Inhibition of the pqsABCDE and pqsH in the pqs quorum sensing system and related virulence factors of the Pseudomonas aeruginosa PAO1 strain by farnesol

Farnesol, a 15-carbon, naturally occurring sesquiterpene alcohol, exists widely in plants and Candida albicans. It inhibits the production of the Pseudomonas Quinolone Signal (PQS) and pyocyanin of the opportunistic pathogen Pseudomonas aeruginosa, but the underlying mechanisms remained unknown. In this study, the actions of farnesol on the growth, production of virulence factors (including PQS signals, elastase, pyocyanin, biofilm, and swarming motility), and the transcription of some essential key genes of three Quorum Sensing (QS) systems and other related virulence genes in the P. aeruginosa PAO1 strain were investigated.
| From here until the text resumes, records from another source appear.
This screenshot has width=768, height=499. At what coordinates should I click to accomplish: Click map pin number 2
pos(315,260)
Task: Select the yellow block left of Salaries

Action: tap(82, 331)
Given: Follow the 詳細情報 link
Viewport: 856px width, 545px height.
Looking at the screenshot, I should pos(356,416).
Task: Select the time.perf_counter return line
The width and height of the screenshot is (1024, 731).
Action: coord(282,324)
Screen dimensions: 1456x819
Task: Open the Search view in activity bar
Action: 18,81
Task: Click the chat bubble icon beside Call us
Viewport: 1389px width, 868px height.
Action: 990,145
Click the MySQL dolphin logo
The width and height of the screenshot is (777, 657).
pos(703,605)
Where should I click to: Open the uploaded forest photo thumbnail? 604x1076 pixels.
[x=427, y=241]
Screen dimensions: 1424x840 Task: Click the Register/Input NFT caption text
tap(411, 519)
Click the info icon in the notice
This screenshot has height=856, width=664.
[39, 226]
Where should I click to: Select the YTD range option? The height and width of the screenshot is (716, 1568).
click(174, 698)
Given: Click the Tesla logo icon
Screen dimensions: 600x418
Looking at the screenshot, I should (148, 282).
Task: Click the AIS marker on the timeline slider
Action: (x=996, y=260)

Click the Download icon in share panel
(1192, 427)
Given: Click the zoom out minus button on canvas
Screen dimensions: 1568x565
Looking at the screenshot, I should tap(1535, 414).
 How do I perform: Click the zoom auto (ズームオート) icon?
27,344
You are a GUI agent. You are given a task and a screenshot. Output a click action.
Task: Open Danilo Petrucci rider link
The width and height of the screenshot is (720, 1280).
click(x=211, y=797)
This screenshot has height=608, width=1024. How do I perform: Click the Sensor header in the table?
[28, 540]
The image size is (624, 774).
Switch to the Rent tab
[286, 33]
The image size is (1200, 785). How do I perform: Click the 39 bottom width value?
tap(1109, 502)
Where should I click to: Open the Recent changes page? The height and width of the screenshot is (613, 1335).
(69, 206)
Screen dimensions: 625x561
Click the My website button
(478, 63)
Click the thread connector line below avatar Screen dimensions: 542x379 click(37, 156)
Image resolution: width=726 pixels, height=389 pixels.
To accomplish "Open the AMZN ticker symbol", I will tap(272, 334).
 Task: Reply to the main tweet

Moreover, the qRT-PCR and high throughput transcriptome/proteome sequencing techniques were used to differentiate the transcriptomic/proteomic expressions of the PAO1 strain following farnesol exposure. The experimental results showed that farnesol did not inhibit PAO1 growth or affect its elastase production. However, farnesol did suppress the transcription and protein expression of the pqsABCDE and pqsH genes in the strain's pqs QS system and then inhibit the PQS production, while leaving the transcription and protein expression of pqsR in the pqs system, of Iasi and lasR in the las QS system, and of rhlI and rhlR in the rhl QS system unaffected. Farnesol also inhibited the expression of some related virulence genes and the production of the related virulence factors. For example, it inhibited the protein expression of key genes in the phenazine biosynthesis pathway, including key genes related to pyocyanin synthesis (phzM, phzS), inhibiting the strain's capacity for biofilm formation. In addition, farnesol enhanced the transcription and protein expression of key genes in the geraniol degradation pathway. Farnesol also stimulated the PAO1 strain with regard to swarming motility. As a result, we concluded that farnesol can suppress the virulence by inactivating the pqs QS system in pathogen P. aeruginosa, which would be significant to develop a kind of effective drug control the virulence and pathogenesis of this bacteria.